● EXERCISE DATA
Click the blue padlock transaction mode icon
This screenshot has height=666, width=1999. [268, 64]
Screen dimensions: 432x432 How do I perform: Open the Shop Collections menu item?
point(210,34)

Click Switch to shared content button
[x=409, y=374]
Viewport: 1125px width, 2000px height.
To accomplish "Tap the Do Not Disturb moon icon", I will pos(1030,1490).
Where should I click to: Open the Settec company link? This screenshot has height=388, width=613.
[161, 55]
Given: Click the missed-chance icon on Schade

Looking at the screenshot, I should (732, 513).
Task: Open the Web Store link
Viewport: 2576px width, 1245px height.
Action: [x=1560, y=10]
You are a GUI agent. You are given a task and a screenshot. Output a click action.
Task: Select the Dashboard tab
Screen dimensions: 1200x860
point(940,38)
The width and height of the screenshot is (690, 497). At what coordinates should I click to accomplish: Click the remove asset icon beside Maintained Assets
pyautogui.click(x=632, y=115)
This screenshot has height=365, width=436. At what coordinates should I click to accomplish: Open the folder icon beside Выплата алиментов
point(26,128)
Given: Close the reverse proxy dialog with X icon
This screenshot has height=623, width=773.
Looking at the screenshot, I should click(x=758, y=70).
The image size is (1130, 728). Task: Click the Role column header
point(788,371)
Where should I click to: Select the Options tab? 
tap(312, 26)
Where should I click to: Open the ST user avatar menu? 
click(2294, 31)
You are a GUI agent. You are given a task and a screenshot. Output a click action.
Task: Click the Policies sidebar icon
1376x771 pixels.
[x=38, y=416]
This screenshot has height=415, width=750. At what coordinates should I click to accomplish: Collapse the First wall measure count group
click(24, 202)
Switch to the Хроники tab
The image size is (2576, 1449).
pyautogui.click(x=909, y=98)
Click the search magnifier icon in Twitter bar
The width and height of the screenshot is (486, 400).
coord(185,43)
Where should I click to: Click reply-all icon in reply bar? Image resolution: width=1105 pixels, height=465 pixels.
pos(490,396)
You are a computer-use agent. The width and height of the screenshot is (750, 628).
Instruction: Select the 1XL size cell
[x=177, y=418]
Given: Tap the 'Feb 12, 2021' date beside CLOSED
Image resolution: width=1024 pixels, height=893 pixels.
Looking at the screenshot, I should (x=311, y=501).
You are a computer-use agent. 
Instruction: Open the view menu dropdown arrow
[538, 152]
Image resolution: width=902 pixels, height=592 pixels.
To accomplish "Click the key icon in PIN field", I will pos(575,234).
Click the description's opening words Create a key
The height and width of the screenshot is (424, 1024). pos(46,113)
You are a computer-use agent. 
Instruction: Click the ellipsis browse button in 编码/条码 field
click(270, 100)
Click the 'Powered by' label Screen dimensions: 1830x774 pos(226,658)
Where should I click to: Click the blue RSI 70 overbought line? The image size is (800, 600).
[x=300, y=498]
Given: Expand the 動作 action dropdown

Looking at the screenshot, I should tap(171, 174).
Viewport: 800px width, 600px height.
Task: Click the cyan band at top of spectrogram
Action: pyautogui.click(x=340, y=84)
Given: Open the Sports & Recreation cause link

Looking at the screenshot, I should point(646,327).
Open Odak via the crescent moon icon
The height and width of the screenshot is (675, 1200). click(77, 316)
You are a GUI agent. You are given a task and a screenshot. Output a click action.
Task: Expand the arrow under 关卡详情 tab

● TASK DIRECTIONS
Each line of the listing must appear in the answer exactly as above.

● RESPONSE BOX
Click the blue padlock transaction mode icon
This screenshot has height=666, width=1999. [268, 64]
Screen dimensions: 432x432 How do I perform: Open the Shop Collections menu item?
point(210,34)

Click Switch to shared content button
[x=409, y=374]
Viewport: 1125px width, 2000px height.
To accomplish "Tap the Do Not Disturb moon icon", I will pos(1030,1490).
Where should I click to: Open the Settec company link? This screenshot has height=388, width=613.
[161, 55]
Given: Click the missed-chance icon on Schade

Looking at the screenshot, I should (732, 513).
Task: Open the Web Store link
Viewport: 2576px width, 1245px height.
Action: [x=1560, y=10]
You are a GUI agent. You are given a task and a screenshot. Output a click action.
Task: Select the Dashboard tab
Screen dimensions: 1200x860
point(940,38)
The width and height of the screenshot is (690, 497). At what coordinates should I click to accomplish: Click the remove asset icon beside Maintained Assets
pyautogui.click(x=632, y=115)
This screenshot has height=365, width=436. At what coordinates should I click to accomplish: Open the folder icon beside Выплата алиментов
point(26,128)
Given: Close the reverse proxy dialog with X icon
This screenshot has height=623, width=773.
Looking at the screenshot, I should click(x=758, y=70).
The image size is (1130, 728). Task: Click the Role column header
point(788,371)
Where should I click to: Select the Options tab? 
tap(312, 26)
Where should I click to: Open the ST user avatar menu? 
click(2294, 31)
You are a GUI agent. You are given a task and a screenshot. Output a click action.
Task: Click the Policies sidebar icon
1376x771 pixels.
[x=38, y=416]
This screenshot has height=415, width=750. At what coordinates should I click to accomplish: Collapse the First wall measure count group
click(24, 202)
Switch to the Хроники tab
The image size is (2576, 1449).
pyautogui.click(x=909, y=98)
Click the search magnifier icon in Twitter bar
The width and height of the screenshot is (486, 400).
coord(185,43)
Where should I click to: Click reply-all icon in reply bar? Image resolution: width=1105 pixels, height=465 pixels.
pos(490,396)
You are a computer-use agent. The width and height of the screenshot is (750, 628).
Instruction: Select the 1XL size cell
[x=177, y=418]
Given: Tap the 'Feb 12, 2021' date beside CLOSED
Image resolution: width=1024 pixels, height=893 pixels.
Looking at the screenshot, I should (x=311, y=501).
You are a computer-use agent. 
Instruction: Open the view menu dropdown arrow
[538, 152]
Image resolution: width=902 pixels, height=592 pixels.
To accomplish "Click the key icon in PIN field", I will pos(575,234).
Click the description's opening words Create a key
The height and width of the screenshot is (424, 1024). pos(46,113)
You are a computer-use agent. 
Instruction: Click the ellipsis browse button in 编码/条码 field
click(270, 100)
Click the 'Powered by' label Screen dimensions: 1830x774 pos(226,658)
Where should I click to: Click the blue RSI 70 overbought line? The image size is (800, 600).
[x=300, y=498]
Given: Expand the 動作 action dropdown

Looking at the screenshot, I should tap(171, 174).
Viewport: 800px width, 600px height.
Task: Click the cyan band at top of spectrogram
Action: pyautogui.click(x=340, y=84)
Given: Open the Sports & Recreation cause link

Looking at the screenshot, I should point(646,327).
Open Odak via the crescent moon icon
The height and width of the screenshot is (675, 1200). click(77, 316)
You are a GUI agent. You are given a task and a screenshot. Output a click action.
Task: Expand the arrow under 关卡详情 tab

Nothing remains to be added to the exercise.